- The problem -
Word for word, restate the lines of the data below between those holding "Given: Open the Export dropdown" and "You are a computer-use agent.", inclusive; pictures do not belong in the copy.
[[ Available records, beginning ]]
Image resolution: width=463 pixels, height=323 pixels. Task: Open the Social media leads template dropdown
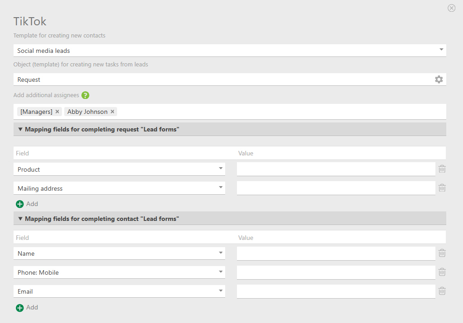(441, 50)
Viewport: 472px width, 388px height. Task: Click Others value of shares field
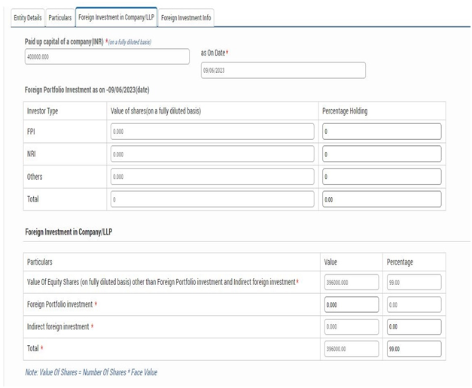point(212,177)
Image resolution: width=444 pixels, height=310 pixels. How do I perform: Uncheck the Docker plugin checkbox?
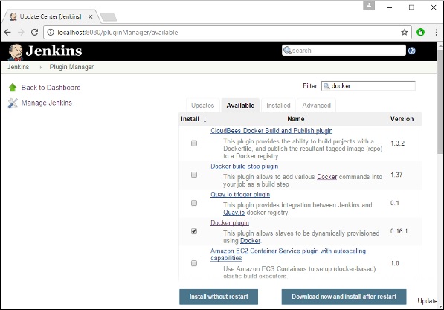pos(194,231)
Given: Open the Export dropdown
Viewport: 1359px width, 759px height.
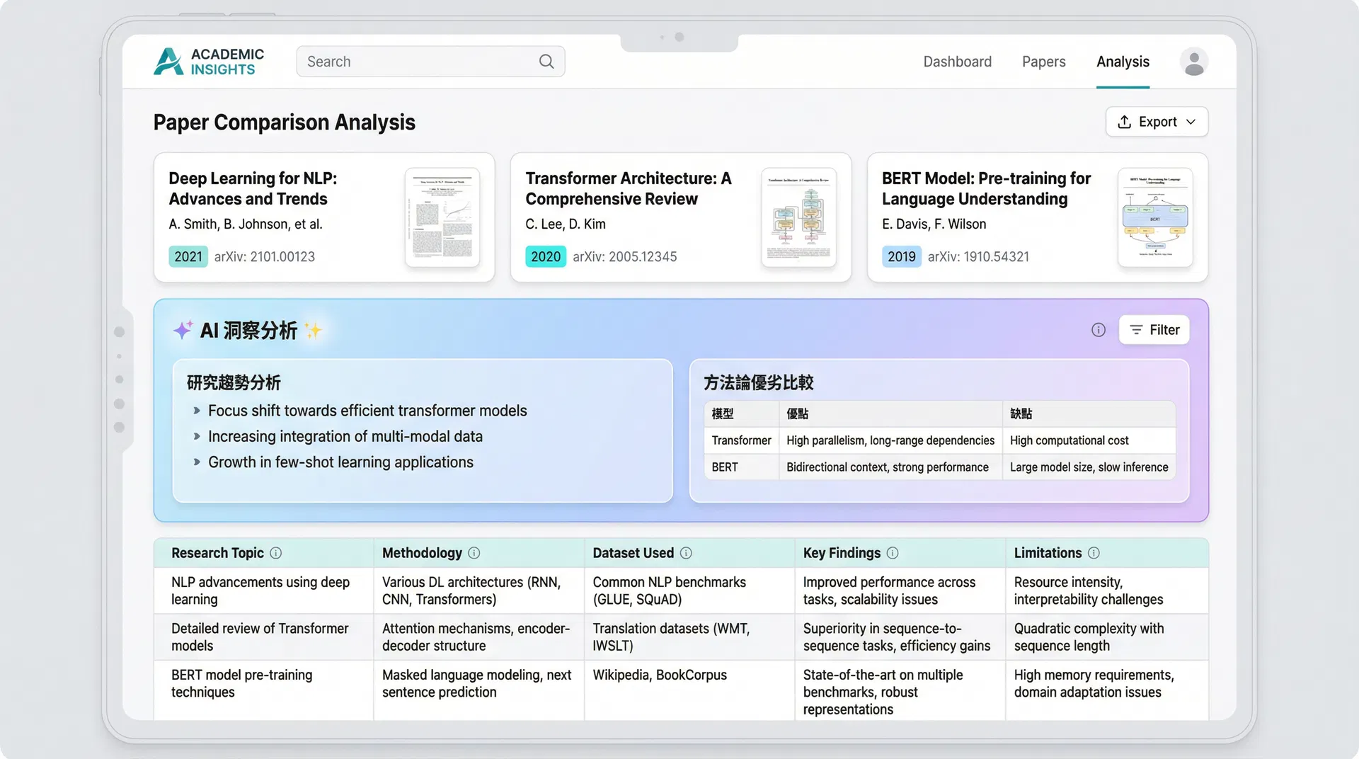Looking at the screenshot, I should coord(1156,122).
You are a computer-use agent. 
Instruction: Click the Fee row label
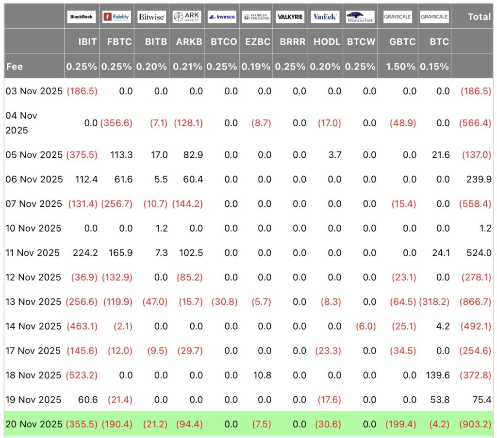[15, 67]
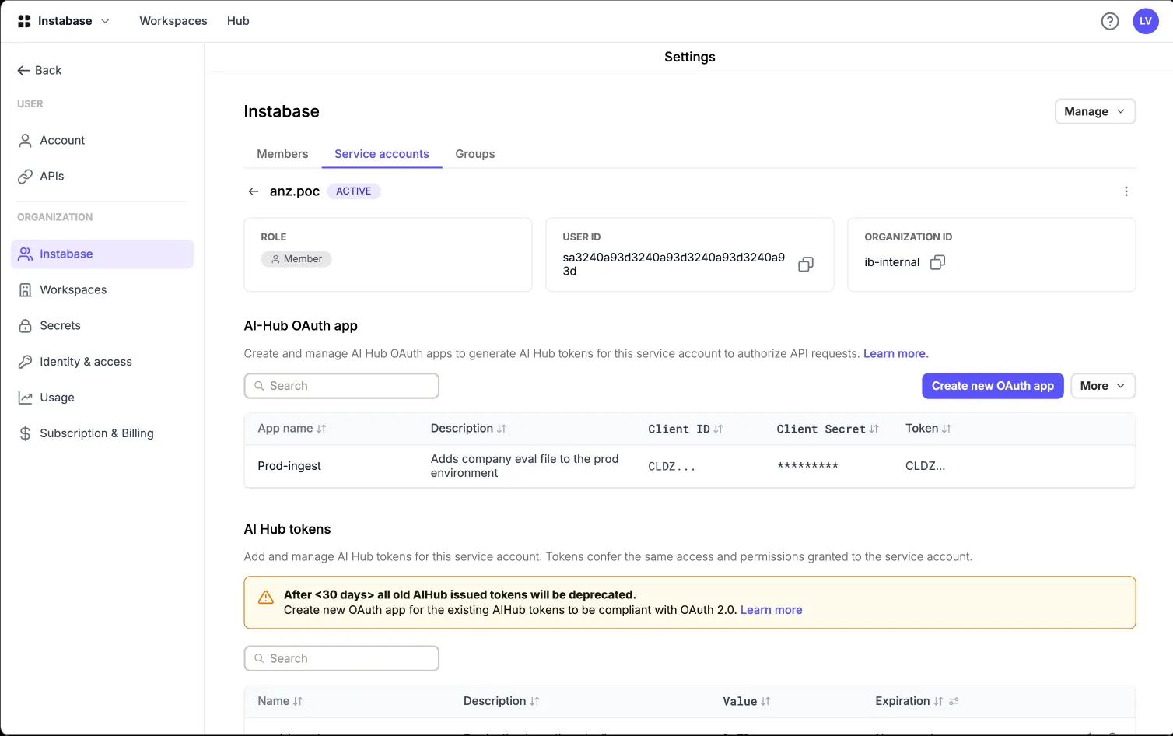
Task: Switch to the Members tab
Action: click(282, 154)
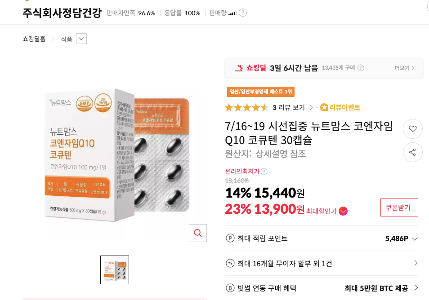Click 더보기 link in 쇼킹딜 banner
The image size is (429, 300).
point(404,68)
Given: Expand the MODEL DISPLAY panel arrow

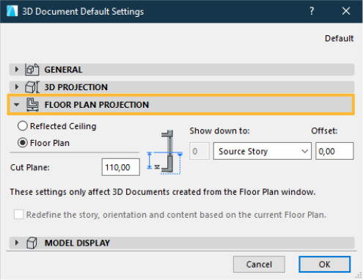Looking at the screenshot, I should tap(17, 243).
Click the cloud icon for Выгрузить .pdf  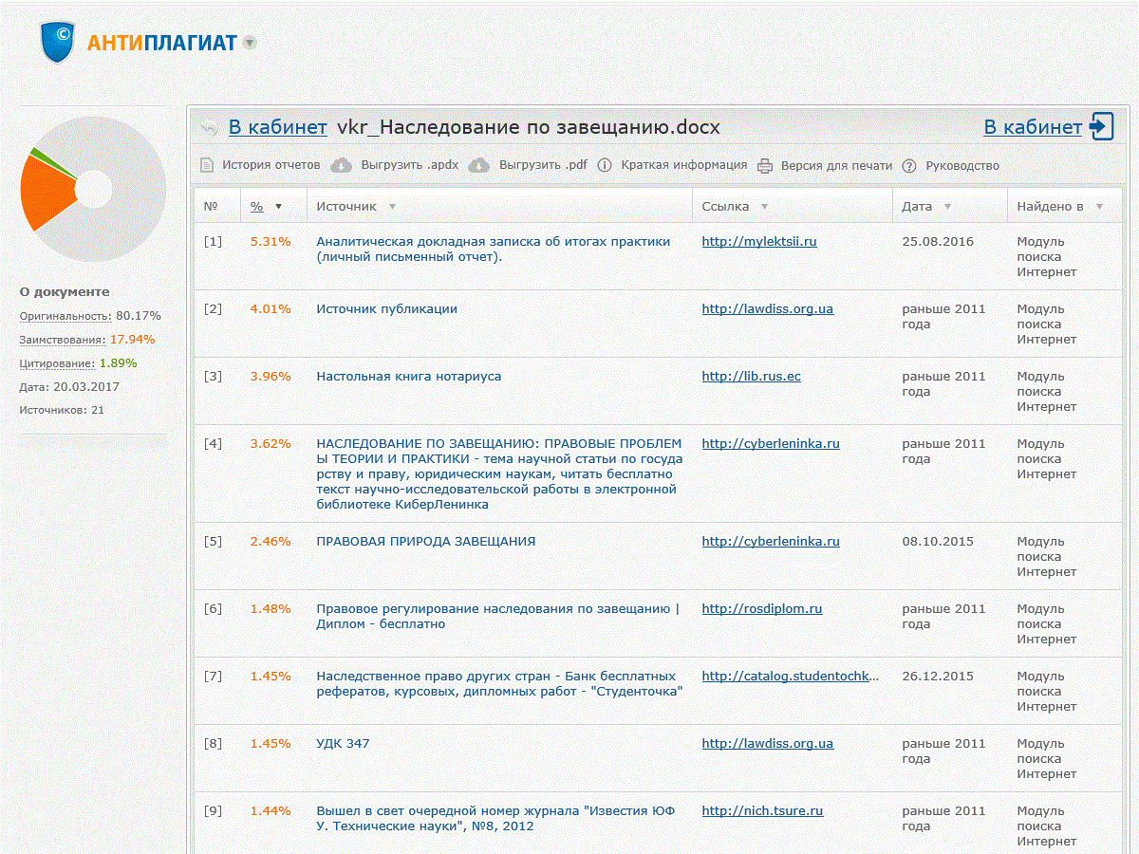coord(481,165)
[[ Available records, end ]]
- Exercise answer -
Given: Open the Export dropdown
Viewport: 1359px width, 759px height.
Looking at the screenshot, I should coord(1156,122).
You are a computer-use agent. 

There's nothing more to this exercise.